◆ **DIRECTIONS**
Turn the material, from the line that contains "Click the Oversized fit label" through the line that contains "click(x=282, y=224)", into a JSON list of strings with one string per line and blank lines left out.

◆ **DATA TO USE**
-- start --

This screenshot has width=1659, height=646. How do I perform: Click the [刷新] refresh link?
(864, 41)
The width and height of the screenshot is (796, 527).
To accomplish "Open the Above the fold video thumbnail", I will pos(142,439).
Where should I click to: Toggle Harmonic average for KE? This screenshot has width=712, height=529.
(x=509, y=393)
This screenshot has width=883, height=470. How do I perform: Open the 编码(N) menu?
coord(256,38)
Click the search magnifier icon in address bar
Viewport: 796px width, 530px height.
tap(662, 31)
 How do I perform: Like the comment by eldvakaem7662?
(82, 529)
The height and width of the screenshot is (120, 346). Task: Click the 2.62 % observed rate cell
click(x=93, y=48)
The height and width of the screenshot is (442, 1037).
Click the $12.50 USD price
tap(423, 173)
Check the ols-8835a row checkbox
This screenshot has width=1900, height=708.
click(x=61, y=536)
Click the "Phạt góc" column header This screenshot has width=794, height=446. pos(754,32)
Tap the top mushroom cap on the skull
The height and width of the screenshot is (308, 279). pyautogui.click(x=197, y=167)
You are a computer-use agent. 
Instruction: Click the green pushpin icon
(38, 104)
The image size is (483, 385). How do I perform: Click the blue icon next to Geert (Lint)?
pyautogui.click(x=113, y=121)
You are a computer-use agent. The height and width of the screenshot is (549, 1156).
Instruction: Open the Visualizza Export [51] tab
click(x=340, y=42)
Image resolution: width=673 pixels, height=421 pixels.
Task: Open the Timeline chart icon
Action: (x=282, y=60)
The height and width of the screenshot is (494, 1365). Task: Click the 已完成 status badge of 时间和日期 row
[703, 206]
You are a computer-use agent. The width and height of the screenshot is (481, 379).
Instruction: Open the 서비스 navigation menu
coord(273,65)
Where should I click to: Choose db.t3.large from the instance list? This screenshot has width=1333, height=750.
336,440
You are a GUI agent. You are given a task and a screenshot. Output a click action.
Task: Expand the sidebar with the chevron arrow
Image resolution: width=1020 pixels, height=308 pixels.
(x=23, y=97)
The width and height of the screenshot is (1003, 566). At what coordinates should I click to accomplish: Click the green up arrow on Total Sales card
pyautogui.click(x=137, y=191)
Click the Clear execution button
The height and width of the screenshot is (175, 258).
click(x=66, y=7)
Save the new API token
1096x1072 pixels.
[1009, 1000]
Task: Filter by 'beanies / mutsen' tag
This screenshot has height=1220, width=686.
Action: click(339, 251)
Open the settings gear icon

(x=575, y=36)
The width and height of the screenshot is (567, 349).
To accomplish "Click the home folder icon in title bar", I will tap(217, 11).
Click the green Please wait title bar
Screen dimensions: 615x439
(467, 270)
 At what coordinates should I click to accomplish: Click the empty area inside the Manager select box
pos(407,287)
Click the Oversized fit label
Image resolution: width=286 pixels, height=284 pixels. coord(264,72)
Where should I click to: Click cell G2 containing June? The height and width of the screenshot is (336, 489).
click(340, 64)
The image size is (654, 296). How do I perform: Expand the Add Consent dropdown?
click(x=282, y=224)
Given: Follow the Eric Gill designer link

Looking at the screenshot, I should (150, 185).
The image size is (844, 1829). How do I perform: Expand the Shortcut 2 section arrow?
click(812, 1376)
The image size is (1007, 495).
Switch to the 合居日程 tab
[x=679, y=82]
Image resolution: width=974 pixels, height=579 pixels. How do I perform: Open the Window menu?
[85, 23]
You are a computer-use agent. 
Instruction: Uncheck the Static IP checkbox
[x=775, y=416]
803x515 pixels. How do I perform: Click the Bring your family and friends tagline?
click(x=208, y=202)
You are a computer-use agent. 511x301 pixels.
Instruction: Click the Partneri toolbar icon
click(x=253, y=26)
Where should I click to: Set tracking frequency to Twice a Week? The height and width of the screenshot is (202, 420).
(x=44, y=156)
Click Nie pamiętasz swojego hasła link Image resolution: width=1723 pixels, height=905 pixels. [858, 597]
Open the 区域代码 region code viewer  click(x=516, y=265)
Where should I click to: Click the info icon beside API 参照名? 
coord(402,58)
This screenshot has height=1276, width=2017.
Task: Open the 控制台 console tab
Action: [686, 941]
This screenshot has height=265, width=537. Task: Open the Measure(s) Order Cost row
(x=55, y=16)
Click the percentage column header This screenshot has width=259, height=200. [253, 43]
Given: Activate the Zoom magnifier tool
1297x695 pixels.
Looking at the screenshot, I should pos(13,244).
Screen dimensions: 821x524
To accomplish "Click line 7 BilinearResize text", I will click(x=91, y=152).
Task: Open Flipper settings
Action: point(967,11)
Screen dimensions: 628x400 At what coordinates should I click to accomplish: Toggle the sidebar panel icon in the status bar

-- end --

◆ **WRITTEN RESPONSE**
[
  "Click the Oversized fit label",
  "Image resolution: width=286 pixels, height=284 pixels. coord(264,72)",
  "Where should I click to: Click cell G2 containing June? The height and width of the screenshot is (336, 489).",
  "click(340, 64)",
  "The image size is (654, 296). How do I perform: Expand the Add Consent dropdown?",
  "click(x=282, y=224)"
]